Rep. David Scott, D-Ga., stated during the hearing that “this [GameStop trading] episode exposes a serious threat to our financial system when tweets, social media posts do more to move the market than material, legitimate information. The risk is enormous.”

Questioning Robinhood Markets CEO Vlad Tenev, Scott stated: “Don’t you see, something has gone terribly wrong here? What do you do to monitor the trade in individual stocks, particularly when the case of GameStop they’re singled out and moved on social media?”

Tenev responded: “Our priority throughout the exceptional market conditions in January and early February was to maintain the uptime and performance of our platform…”

Scott interrupted: “Do you, Robinhood, have any policies in place to ensure that investors are making trades based on legitimate, material, financial information and not the influence of social media and the design of trading platforms or any other superfluous information?”

Tenev replied: “Absolutely. We provide educational resources to our customers, including the redesigned Robinhood Learn portal,” which is also available to the general public.
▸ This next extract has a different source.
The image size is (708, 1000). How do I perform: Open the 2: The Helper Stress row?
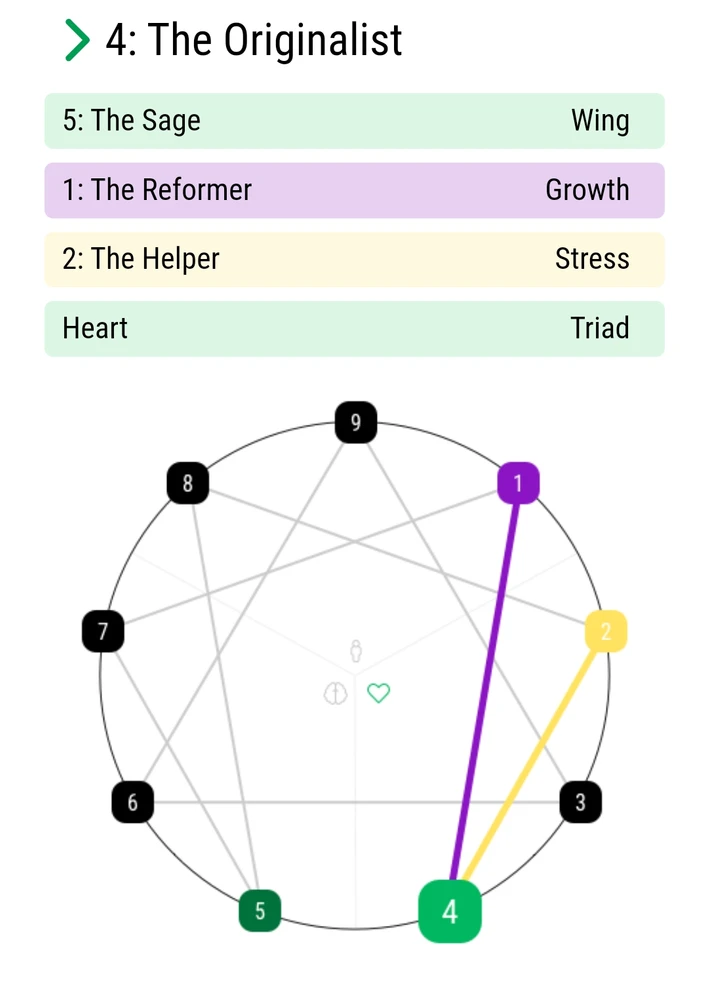click(x=355, y=260)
“You’re at the center of this,” Scott said. “Don’t you see and agree that something very wrong happened here? And that you’re at the center of it?”

Scott then shifted his questioning to Steve Huffman, CEO and co-founder of Reddit, which includes the WallStreetBets bulletin board, and probed him on steps Reddit is taking to “protect” the financial system.

“We spend a lot of time at Reddit ensuring the authenticity of our platform,” Huffman responded. “… All of the content [on Reddit] is created by users, voted on by users and ranked by users and we make sure that that is authentic and as unmanipulated as possible. In this specific case, we did not see any signs of manipulation.”

Rep. French Hill, R-Ariz., questioned Jennifer Schulp, director of financial regulation studies at the Cato Institute, on whether the Securities and Exchange Commission should “look at” WallStreetBets under Section 9A2 of the Securities Exchange Act of 1934 for “potentially inducing trading in a certain direction.”

Schulp, a former director in the Financial Industry Regulatory Authority’s Department of Enforcement, responded that she believes “there’s been little evidence that there’s been any false or deceptive conduct taking place on the WallStreetBets forum. That does not mean, though, that I think the SEC should not take a deeper look.”

Because of the anonymity in the forum, she continued, some members could have been “engaging in deceptive behavior that’s not readily apparent to outside, to the public. So I do think the SEC should look; but to this point I’ve seen very little that would meet a test for manipulation, which generally involves false or deceptive behavior.”

Payment for Order Flow

Todd Cipperman of Cipperman Compliance Services told ThinkAdvisor Friday in an email that “trying to regulate social media to stop trading is like putting towels on the floor if you have a broken pipe. The social media communities are a symptom of the ‘no commission’/payment-for-order-flow problem.”

The SEC, Cipperman opined, should “outlaw payment for order flow. This ‘no commission’ trading is a marketing tactic. Nothing happens without compensation. It is expensive to service retail clients, so hiding the commissions within market maker’s prices is just hiding the ball.”

The SEC needs “to intervene,” Cipperman said. “There are many unanswered questions and concerns [related to the Reddit GameStop incident].”

Congress, he added, “does not have the expertise to find answers and recommend solutions. The SEC has the financial regulatory expertise to address what happened and what could happen in the future. The industry would rather have the SEC regulate than Congress legislate.”